Entries supplied below:
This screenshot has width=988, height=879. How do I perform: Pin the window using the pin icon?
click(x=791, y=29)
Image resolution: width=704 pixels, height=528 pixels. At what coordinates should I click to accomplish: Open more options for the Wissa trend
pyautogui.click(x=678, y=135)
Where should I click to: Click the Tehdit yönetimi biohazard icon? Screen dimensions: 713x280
End of Entries supplied.
Entries supplied below:
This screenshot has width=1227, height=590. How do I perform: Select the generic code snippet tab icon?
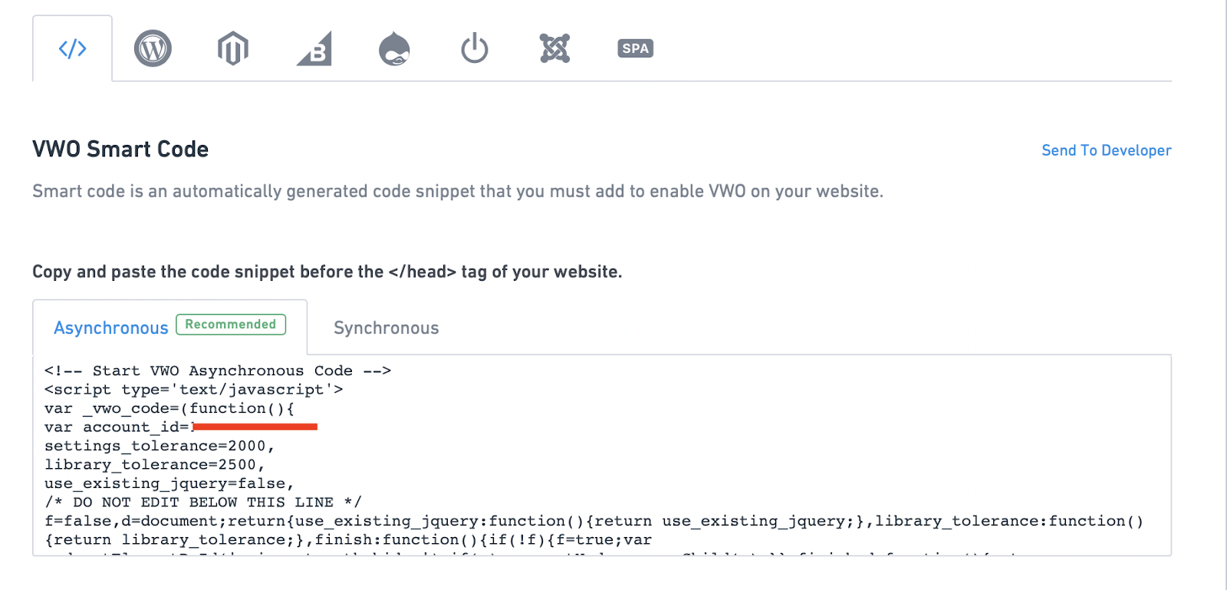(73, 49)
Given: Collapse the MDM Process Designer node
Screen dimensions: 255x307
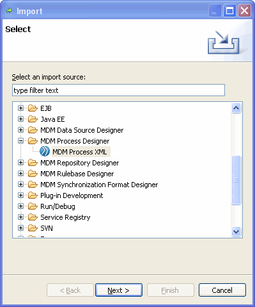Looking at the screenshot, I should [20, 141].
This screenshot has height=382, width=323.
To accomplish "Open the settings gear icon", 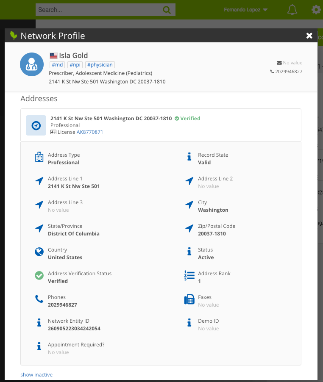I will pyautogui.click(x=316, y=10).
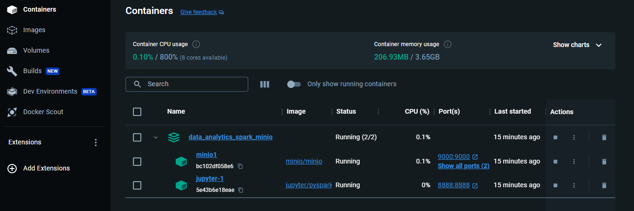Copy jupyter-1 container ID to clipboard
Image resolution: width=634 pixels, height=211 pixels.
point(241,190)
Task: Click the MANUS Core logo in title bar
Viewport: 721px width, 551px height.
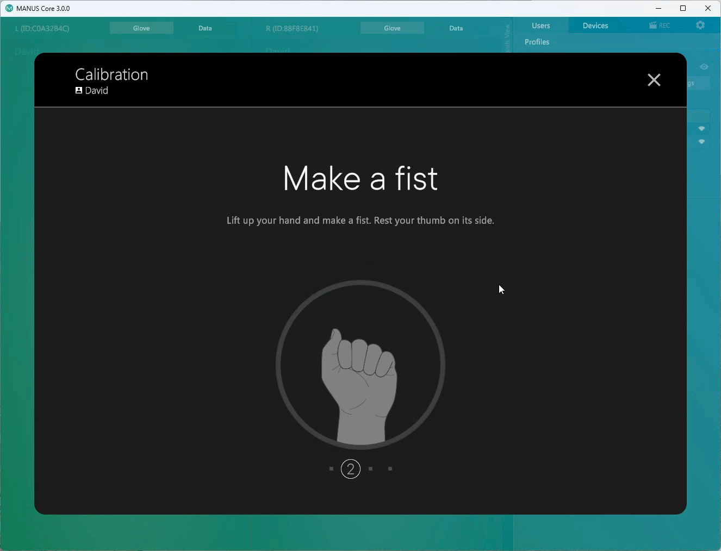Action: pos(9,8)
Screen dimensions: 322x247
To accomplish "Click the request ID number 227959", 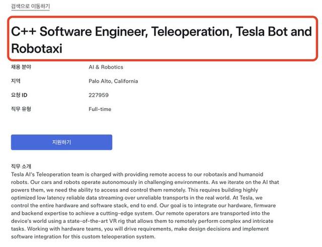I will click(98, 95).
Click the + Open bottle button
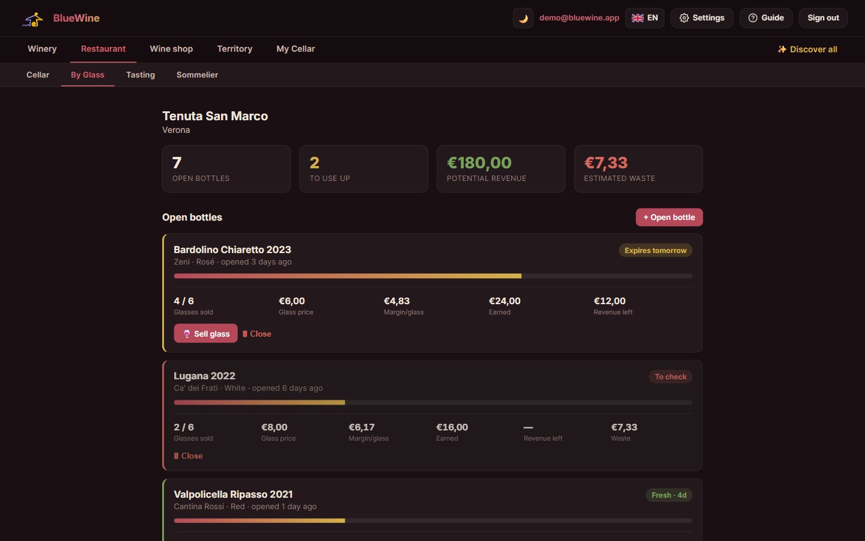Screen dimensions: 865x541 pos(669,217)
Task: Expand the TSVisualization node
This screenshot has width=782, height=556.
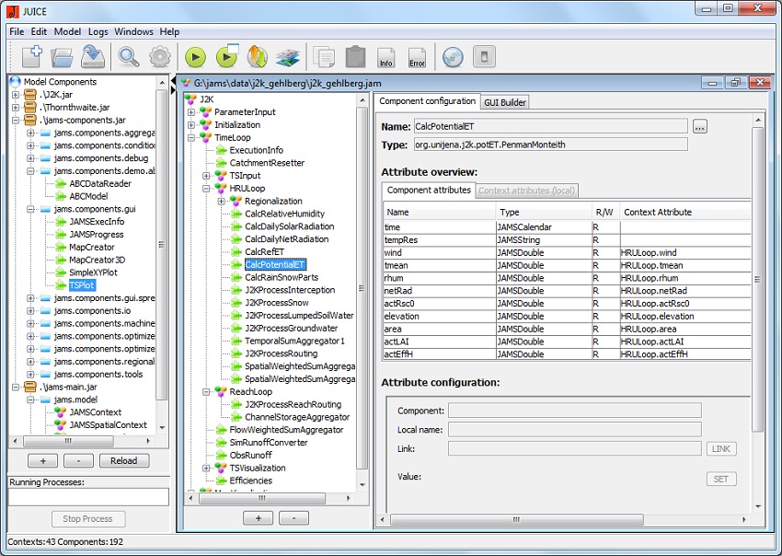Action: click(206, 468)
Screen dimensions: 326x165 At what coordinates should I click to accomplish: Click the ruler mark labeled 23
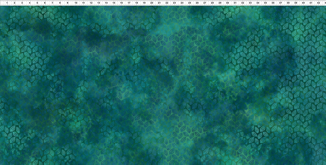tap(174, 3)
End of Entries supplied.
» What to produce: Among the records above, find the lines where the word "node" appears and copy them.

» Exercise answer:
Given: Collapse the MDM Process Designer node
Task: Expand the TSVisualization node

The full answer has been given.